Só a inutilidade se dedica tão intensamente a este concerto de coisinhas que em nada condicionam ou nos libertam deste apertado nó que a vida impôs. Deixámos de ver e ouvir. Passámos a ser um eco daquilo que se quis ouvir e desejou ver. Pouco interessa a realidade. Vale apenas a gritaria. Ouvi o primeiro-ministro dizer o que disse mesmo. Vi e ouvi o ministro das Finanças a falar com o ministro alemão. Nada tem a ver com as grandes tiradas que se seguiram, solenes e decadentes, meras extrapolações sem sentido, vazias, sem consciência do país em que vivemos este Carnaval contínuo que não é folião e é pesadelo. Nada há de mais natural do que um primeiro-ministro procurar mobilizar pessoas, recusando que seja a lamúria, a pieguice, o lamento a saída do buraco.
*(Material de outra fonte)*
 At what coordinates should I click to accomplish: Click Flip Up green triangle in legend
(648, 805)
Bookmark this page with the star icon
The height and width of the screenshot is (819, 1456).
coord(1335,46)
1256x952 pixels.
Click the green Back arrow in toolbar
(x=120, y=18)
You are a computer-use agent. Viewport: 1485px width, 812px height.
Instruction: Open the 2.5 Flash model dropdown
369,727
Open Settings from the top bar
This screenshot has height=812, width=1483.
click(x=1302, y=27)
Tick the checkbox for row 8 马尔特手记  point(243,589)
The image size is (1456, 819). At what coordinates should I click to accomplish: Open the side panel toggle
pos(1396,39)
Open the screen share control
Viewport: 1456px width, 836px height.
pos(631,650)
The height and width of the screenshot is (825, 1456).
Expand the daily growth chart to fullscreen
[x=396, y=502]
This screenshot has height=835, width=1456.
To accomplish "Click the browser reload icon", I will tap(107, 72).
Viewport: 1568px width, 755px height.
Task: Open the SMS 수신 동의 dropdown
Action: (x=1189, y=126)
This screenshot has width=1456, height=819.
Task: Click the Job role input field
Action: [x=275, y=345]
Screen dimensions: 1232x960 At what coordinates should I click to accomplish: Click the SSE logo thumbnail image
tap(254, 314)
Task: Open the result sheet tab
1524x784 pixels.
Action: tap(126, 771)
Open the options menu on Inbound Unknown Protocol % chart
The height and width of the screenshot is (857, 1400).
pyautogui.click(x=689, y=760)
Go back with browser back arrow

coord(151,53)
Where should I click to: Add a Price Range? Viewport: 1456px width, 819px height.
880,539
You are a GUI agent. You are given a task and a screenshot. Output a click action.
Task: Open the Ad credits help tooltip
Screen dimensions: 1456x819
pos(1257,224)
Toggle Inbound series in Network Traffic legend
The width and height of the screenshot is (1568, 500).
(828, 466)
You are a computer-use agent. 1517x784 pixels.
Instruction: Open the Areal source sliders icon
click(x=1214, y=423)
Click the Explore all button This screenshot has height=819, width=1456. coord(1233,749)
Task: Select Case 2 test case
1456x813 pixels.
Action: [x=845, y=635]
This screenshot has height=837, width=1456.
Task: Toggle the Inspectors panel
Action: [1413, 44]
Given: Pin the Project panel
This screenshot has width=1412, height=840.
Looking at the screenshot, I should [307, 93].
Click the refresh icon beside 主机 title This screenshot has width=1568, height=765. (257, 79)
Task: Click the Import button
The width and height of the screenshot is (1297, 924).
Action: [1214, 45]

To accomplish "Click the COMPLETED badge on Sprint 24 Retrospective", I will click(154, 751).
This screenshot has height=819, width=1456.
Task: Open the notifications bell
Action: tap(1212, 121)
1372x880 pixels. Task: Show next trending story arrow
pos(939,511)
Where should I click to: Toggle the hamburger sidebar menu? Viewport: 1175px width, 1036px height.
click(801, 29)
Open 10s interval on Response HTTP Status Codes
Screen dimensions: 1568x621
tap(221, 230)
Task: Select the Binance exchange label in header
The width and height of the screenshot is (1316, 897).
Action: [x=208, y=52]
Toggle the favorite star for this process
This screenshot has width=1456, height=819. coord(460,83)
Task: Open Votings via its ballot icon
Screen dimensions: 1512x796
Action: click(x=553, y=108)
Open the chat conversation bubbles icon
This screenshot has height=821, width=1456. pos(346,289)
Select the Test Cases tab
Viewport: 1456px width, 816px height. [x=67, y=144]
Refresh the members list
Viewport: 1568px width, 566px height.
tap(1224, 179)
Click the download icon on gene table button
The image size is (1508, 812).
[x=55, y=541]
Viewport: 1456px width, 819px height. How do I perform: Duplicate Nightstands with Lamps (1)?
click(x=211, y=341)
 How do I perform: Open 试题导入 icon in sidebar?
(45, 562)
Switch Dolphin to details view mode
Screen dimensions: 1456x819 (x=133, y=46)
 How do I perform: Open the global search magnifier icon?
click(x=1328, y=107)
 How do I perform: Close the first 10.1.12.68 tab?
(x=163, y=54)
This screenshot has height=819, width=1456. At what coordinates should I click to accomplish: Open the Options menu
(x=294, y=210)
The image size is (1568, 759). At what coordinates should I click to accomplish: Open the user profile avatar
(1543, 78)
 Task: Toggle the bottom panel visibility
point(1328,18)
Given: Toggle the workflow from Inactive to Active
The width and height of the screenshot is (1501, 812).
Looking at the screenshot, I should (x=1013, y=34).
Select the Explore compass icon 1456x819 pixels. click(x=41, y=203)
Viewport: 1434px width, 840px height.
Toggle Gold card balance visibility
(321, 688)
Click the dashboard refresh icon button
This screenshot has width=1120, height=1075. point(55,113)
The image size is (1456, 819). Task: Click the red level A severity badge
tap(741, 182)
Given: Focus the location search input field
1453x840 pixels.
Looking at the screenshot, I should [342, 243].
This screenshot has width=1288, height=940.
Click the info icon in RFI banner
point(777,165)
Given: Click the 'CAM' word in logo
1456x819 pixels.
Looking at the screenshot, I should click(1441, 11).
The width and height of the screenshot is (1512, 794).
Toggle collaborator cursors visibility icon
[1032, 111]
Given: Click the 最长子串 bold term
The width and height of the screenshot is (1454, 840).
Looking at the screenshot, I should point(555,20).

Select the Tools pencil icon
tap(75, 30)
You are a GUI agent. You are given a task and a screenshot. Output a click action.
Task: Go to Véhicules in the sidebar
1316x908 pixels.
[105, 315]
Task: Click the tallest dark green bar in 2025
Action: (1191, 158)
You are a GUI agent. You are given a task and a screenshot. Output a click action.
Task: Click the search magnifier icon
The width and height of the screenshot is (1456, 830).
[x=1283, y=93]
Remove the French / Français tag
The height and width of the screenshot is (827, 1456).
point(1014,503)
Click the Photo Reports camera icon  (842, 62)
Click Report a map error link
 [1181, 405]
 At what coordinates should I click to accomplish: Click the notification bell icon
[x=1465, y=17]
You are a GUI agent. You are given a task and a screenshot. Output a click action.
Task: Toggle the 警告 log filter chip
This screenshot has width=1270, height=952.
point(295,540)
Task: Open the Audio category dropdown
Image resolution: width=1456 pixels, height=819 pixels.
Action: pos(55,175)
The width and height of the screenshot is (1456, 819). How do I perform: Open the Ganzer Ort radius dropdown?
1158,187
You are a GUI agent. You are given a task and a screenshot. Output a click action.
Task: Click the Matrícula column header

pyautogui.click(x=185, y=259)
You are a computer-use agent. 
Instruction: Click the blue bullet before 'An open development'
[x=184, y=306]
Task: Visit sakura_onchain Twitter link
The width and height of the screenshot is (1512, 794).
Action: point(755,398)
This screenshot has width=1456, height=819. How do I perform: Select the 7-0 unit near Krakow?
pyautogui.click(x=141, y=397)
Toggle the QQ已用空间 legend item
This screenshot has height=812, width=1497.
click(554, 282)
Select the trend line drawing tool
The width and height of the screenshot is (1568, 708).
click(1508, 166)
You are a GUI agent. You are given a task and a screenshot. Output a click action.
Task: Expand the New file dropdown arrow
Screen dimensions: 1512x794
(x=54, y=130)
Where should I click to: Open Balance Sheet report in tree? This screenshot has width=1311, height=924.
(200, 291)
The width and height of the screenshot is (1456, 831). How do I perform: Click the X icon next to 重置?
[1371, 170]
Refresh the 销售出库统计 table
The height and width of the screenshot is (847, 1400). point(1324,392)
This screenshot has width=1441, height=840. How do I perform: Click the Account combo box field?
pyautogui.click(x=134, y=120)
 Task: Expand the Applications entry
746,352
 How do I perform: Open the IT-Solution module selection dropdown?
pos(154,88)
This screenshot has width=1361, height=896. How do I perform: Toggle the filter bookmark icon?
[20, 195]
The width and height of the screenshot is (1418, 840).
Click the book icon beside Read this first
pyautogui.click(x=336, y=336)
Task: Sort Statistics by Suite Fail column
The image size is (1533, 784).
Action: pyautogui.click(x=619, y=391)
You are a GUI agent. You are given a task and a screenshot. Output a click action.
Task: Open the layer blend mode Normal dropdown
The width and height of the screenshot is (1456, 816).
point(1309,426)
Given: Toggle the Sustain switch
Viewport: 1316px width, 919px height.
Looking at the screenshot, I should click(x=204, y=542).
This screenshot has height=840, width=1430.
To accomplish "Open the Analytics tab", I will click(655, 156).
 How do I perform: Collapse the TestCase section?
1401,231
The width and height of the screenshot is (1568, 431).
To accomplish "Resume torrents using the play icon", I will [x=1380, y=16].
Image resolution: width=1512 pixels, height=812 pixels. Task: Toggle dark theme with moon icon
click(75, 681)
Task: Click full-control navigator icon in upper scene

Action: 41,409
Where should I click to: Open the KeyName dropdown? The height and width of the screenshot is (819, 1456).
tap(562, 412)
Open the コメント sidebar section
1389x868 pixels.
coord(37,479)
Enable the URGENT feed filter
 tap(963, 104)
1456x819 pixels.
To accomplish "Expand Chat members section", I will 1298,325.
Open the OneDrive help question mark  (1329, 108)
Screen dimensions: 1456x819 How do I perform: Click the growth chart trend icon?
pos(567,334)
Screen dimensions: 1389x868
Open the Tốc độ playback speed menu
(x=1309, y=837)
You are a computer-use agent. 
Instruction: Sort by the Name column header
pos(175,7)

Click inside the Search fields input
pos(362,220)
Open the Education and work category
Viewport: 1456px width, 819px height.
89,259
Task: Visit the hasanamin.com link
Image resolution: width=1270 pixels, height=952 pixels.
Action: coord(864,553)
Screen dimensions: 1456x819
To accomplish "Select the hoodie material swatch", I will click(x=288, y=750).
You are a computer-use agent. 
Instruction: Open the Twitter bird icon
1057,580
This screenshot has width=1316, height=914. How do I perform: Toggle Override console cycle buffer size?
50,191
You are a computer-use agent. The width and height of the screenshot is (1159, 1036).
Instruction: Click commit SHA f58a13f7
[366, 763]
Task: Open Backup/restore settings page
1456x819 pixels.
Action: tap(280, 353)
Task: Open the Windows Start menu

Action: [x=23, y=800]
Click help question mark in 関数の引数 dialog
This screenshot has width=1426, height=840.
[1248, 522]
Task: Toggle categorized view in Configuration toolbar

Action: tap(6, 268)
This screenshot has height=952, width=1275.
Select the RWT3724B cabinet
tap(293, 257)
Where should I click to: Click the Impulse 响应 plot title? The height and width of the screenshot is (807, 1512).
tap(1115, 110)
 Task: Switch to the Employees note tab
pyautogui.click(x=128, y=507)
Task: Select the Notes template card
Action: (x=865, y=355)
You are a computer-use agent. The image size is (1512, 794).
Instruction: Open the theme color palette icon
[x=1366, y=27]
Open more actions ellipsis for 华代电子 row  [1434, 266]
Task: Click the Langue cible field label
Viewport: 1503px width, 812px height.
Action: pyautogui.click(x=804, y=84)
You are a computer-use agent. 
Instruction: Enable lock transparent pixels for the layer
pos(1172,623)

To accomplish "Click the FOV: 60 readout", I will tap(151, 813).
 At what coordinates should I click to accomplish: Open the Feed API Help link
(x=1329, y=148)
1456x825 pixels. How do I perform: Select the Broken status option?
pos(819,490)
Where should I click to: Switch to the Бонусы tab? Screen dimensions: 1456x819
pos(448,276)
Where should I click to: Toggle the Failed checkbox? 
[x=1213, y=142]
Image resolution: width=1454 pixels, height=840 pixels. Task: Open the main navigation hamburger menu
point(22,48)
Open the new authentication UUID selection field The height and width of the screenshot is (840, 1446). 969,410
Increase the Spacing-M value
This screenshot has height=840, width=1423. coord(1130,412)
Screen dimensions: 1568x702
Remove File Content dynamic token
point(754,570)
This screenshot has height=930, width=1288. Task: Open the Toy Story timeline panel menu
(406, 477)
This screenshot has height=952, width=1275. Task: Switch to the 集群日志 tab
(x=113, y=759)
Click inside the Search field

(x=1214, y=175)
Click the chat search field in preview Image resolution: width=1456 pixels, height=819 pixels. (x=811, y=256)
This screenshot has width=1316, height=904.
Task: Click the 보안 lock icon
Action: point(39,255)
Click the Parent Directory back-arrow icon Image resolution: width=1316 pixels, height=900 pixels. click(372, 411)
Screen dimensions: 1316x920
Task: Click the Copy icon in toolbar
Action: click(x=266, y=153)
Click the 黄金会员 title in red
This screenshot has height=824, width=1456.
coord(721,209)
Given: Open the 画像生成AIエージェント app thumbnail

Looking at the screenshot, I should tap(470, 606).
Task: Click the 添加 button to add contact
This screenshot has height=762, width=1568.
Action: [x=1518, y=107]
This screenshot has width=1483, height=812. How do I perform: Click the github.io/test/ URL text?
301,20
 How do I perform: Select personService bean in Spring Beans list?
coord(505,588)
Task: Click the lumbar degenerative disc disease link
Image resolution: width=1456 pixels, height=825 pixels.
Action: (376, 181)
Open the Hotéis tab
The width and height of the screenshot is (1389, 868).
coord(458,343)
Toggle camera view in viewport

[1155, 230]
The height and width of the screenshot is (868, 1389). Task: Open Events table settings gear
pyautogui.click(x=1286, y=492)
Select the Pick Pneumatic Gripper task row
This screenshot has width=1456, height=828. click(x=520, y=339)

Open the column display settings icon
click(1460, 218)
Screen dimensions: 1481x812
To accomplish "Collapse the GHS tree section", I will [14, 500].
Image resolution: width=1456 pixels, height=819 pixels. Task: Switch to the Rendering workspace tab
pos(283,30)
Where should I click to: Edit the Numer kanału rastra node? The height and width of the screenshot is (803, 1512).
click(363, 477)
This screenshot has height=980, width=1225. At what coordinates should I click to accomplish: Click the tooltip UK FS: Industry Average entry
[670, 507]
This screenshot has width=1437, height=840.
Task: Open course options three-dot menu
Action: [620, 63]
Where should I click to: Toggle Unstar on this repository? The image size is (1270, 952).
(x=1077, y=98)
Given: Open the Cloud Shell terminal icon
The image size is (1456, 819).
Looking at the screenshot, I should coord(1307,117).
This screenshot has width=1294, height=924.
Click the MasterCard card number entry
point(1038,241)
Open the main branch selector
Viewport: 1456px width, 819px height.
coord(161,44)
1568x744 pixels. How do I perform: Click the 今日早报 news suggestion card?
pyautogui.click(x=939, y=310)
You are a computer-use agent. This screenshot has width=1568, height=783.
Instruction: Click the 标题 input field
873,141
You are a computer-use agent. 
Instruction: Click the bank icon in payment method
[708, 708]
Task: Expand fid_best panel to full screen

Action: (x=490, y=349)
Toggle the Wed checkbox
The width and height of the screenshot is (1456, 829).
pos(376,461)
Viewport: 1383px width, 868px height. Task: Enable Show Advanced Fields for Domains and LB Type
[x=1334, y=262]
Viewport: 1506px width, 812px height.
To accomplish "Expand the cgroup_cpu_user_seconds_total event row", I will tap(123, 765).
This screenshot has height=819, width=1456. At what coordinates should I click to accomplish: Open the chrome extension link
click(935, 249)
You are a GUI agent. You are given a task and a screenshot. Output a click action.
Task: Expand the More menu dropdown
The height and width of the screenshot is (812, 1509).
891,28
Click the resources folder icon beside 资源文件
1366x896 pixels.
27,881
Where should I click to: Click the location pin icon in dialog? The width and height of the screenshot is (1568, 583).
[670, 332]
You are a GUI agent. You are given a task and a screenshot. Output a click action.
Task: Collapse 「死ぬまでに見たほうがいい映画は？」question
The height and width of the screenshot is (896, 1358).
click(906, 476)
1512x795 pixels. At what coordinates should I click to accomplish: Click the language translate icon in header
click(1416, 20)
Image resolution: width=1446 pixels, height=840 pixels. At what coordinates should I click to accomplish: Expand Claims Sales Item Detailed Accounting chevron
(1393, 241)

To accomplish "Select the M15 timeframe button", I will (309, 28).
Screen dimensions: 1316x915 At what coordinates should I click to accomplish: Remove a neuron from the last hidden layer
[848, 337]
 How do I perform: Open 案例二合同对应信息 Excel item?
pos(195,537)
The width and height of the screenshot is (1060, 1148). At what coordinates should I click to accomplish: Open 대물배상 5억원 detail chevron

Como é natural o ministro das Finanças sublinhar que Portugal está a cumprir os acordos internacionais e que, caso exista um embaraço, espera ajuda. Para que o país não morra de fome de pão. Pois que de linguaradas, queixumes e melodramas vai saciando a fome da decadência. E de repente, como se fosse uma banalidade, surge a notícia de que no Portugal interior cresce assustadoramente o número de idosos que vivem sozinhos. Ficámos a saber que 780 mil casas são habitadas por um ou dois idosos. Que em 400 mil vive um idoso. E que esta realidade cresceu 29% nos últimos anos. Interessa isto à propaganda política? De que vale este intenso drama comparado com aquilo que este ou aquele disse? Fosse outra a cultura cívica de quem se diz comprometido com a política e era sobre este problema que a atenção estaria centrada. Sobre como parar a desertificação. Como reorganizar a malha social e económica para que a onda de solidão não traga os desequilíbrios, assimetrias e tristezas que está a produzir. Além do sofrimento. Mas isso pouco importa. Não dá para o folclore. E faz pensar.